Dans une lettre ouverte, Zainab Jalalian écrit : « D’abord, mes yeux ont été atteints de maladie, puis mes reins, mes poumons, ma tension artérielle, ensuite ma bouche a commencé à mousser, et finalement mes dents ont été endommagées et infectées. J’ai été forcé d’endurer une douleur intense. En tant que prisonnière politique, je n’ai aucun droit. Les autorités ne m’ont pas emmenée voir un médecin, et ont menti aux médias en leur disant que j’en ai vu un. »

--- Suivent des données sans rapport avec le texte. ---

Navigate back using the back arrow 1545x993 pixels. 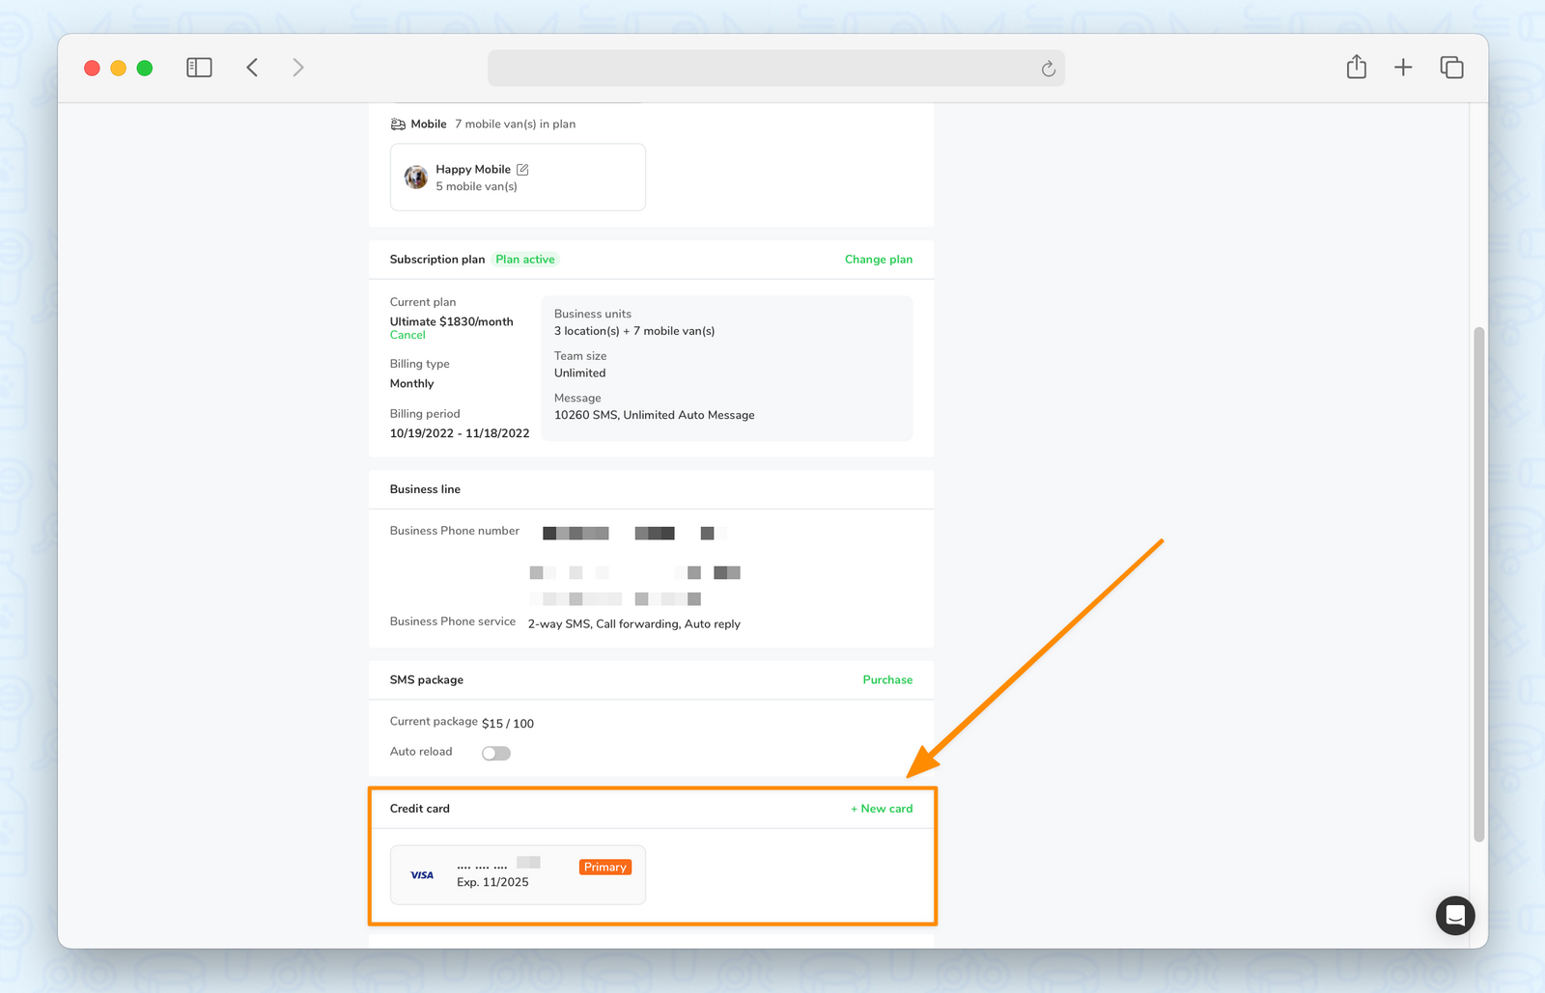[x=251, y=67]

Elle a ajouté : « Je savais que si je demandais un traitement, je ne recevrais aucune réponse, comme c’est le cas maintenant. Personne et rien n’est assez fort pour m’empêcher d’atteindre mes objectifs. Seule, je serai plus forte que jamais et je continuerai mon chemin. »

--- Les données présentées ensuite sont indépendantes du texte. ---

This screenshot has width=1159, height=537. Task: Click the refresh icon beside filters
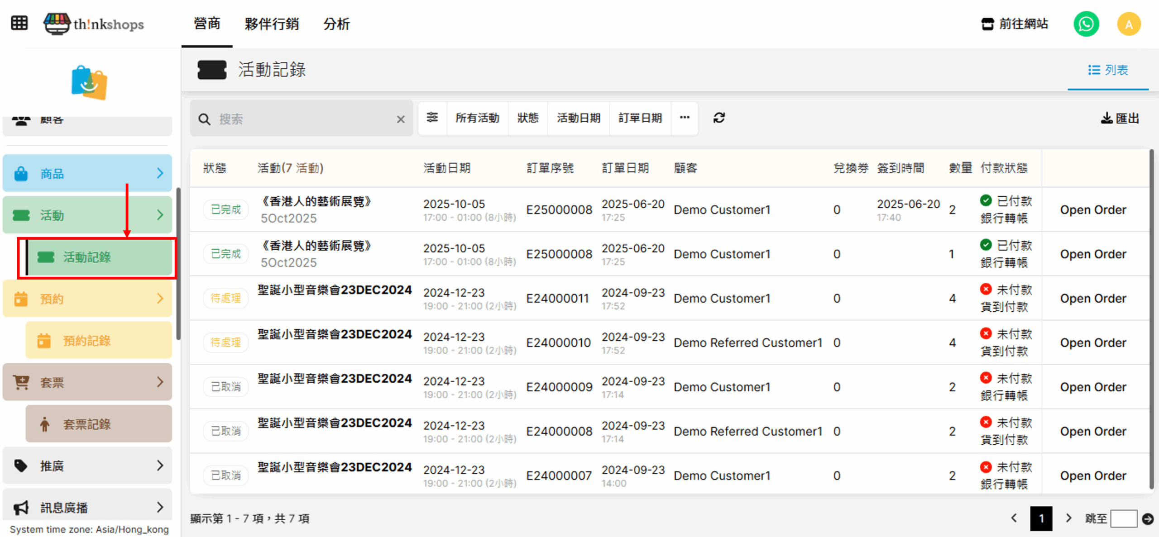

Amnesty International a déclaré dans un appel urgent le 15 juin 2018 que Zainab Jalalian est soumise à la torture en se voyant refuser des soins médicaux.
Amnesty International a écrit : « La Kurde iranienne Zeynab Jalalian est soumise à la torture par les autorités iraniennes, qui bloquent délibérément son accès aux soins médicaux spécialisés, malgré la détérioration de son état de santé à la prison de Khoy, dans la province d’Azerbaïdjan occidental. Elle a plusieurs problèmes de santé, y compris un problème cardiaque et une infection dentaire grave. Elle a demandé à plusieurs reprises aux autorités pénitentiaires de l’emmener dans un hôpital à l’extérieur de la prison pour des tests spécialisés et des traitements pour ses problèmes de santé, mais les autorités ont rejeté catégoriquement ses demandes ou les ont acceptées à condition qu’elle fasse des “aveux” enregistrés sur bande vidéo. »

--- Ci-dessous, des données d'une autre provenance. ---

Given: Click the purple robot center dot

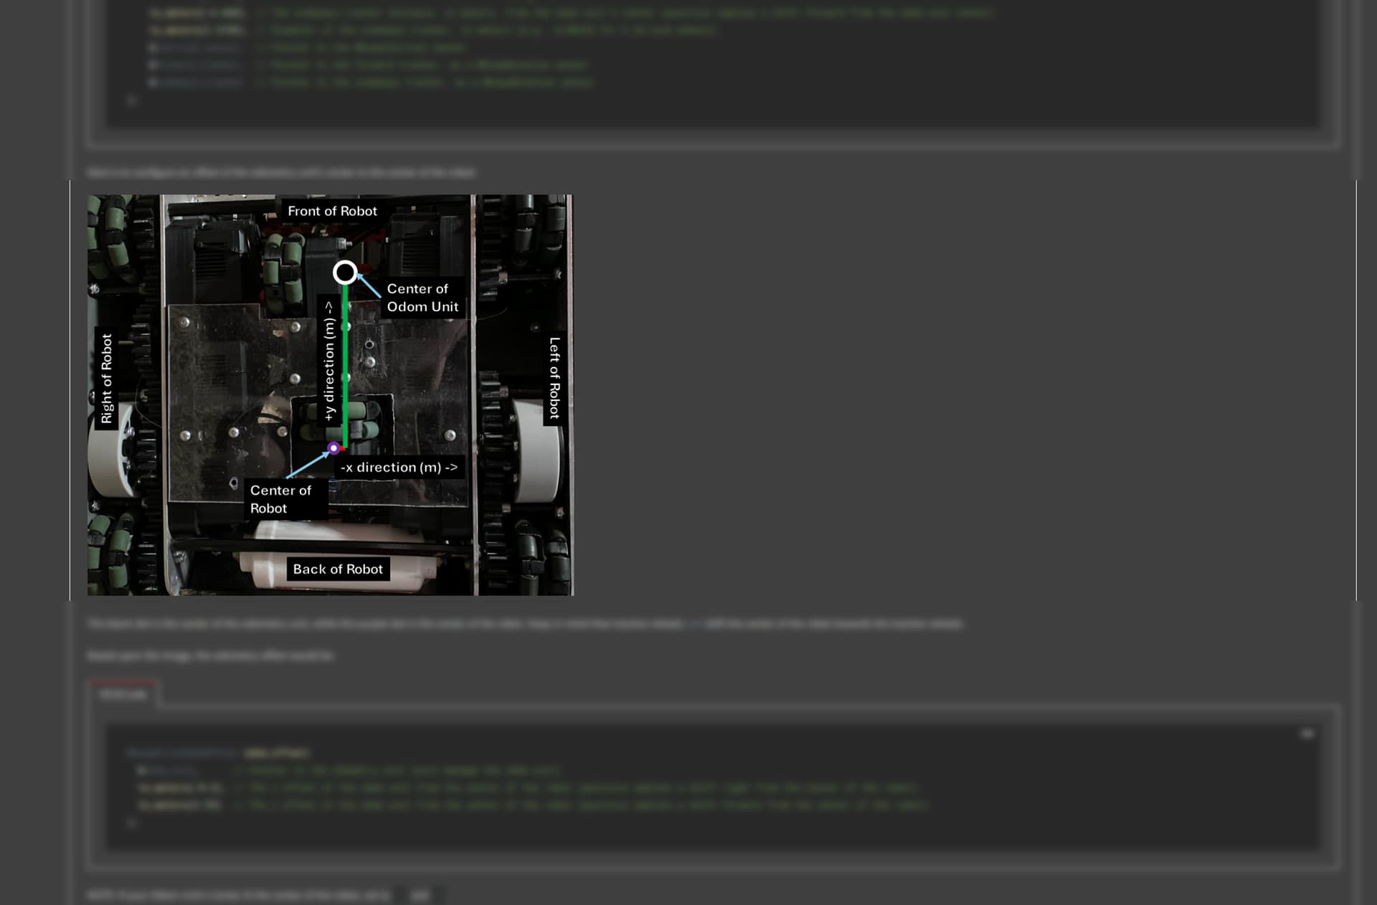Looking at the screenshot, I should 333,448.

La prisonnière politique Zainab Jalalian est en prison depuis 2007 et purge la peine la plus lourde (emprisonnement à vie) des prisonnières politiques en Iran.
Le 30 juillet 2018, avec un groupe d’autres détenues, elle a entamé une grève de la faim pour protester contre le fait d’être privée des installations pénitentiaires de base à la prison de Khoy.